_RECORDED DATA_
--------
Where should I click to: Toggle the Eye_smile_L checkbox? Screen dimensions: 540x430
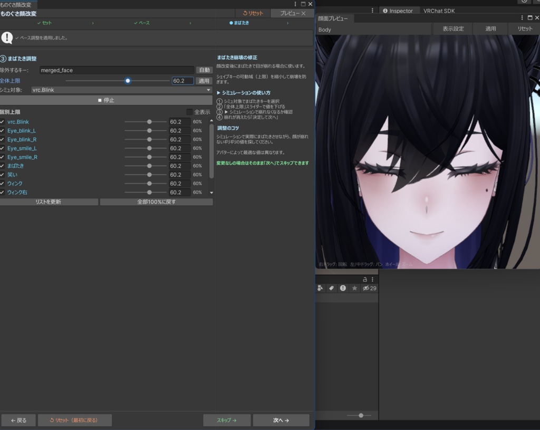pos(3,148)
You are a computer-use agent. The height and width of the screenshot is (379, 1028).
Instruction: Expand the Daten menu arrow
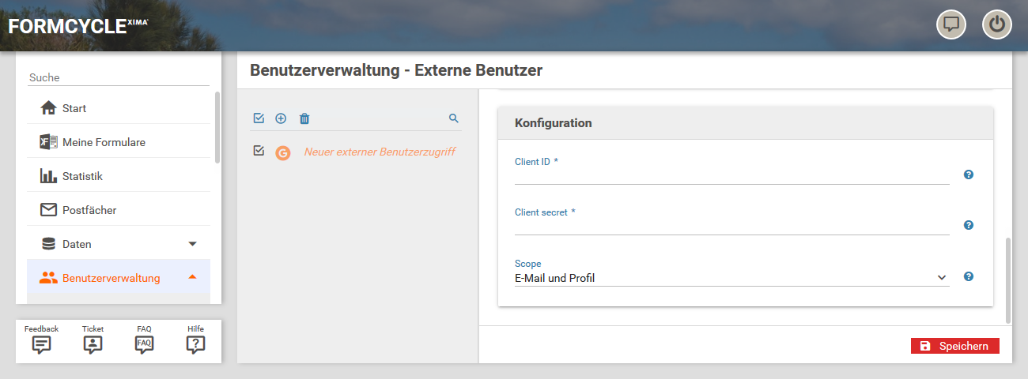pos(192,244)
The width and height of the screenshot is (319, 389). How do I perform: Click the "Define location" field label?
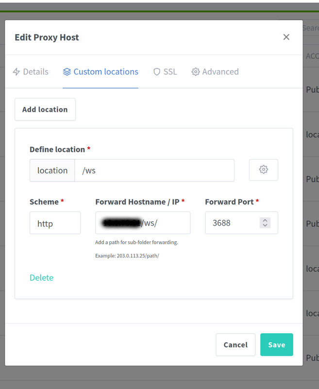(x=57, y=149)
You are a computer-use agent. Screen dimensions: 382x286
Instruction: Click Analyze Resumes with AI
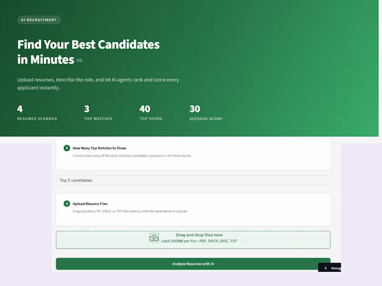click(x=193, y=263)
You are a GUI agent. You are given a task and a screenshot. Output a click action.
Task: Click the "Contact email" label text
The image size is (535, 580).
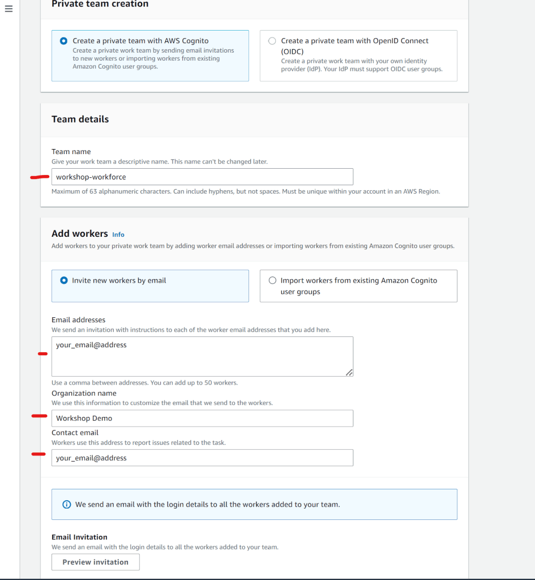(75, 432)
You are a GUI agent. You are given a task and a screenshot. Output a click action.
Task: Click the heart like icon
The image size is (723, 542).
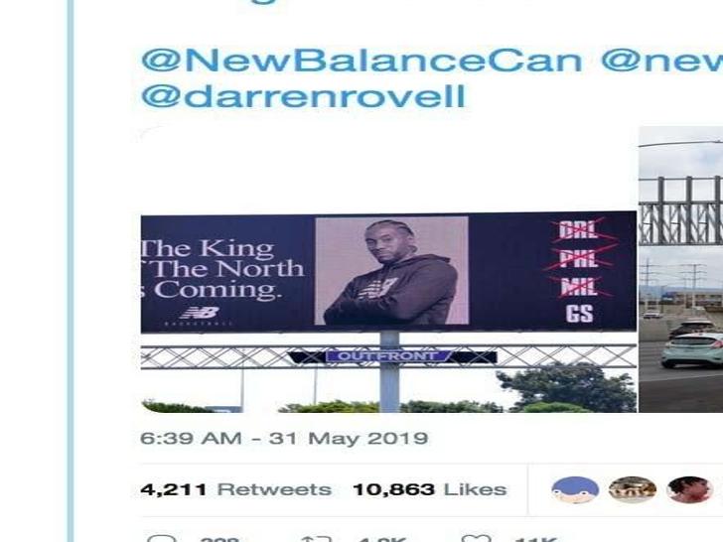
--------
_ACTIVITY_
Please retype every record shown above, exactly as written, but without pictures.

_TASK SOLUTION_
Where should I click to: Toggle the Eye_smile_L checkbox? Screen dimensions: 540x430
pos(3,148)
You are a computer-use agent. The height and width of the screenshot is (379, 1028).
Instruction: Expand the Daten menu arrow
pos(192,244)
The width and height of the screenshot is (319, 389). How do I perform: Click the "Define location" field label?
(x=57, y=149)
You are a computer-use agent. Screen dimensions: 382x286
Instruction: Click Analyze Resumes with AI
click(x=193, y=263)
You are a GUI agent. You are given a task and a screenshot. Output a click action.
Task: Click the "Contact email" label text
The image size is (535, 580).
(75, 432)
You are a GUI agent. You are given a task and a screenshot. Output a click action.
Task: Click the heart like icon
The image size is (723, 542).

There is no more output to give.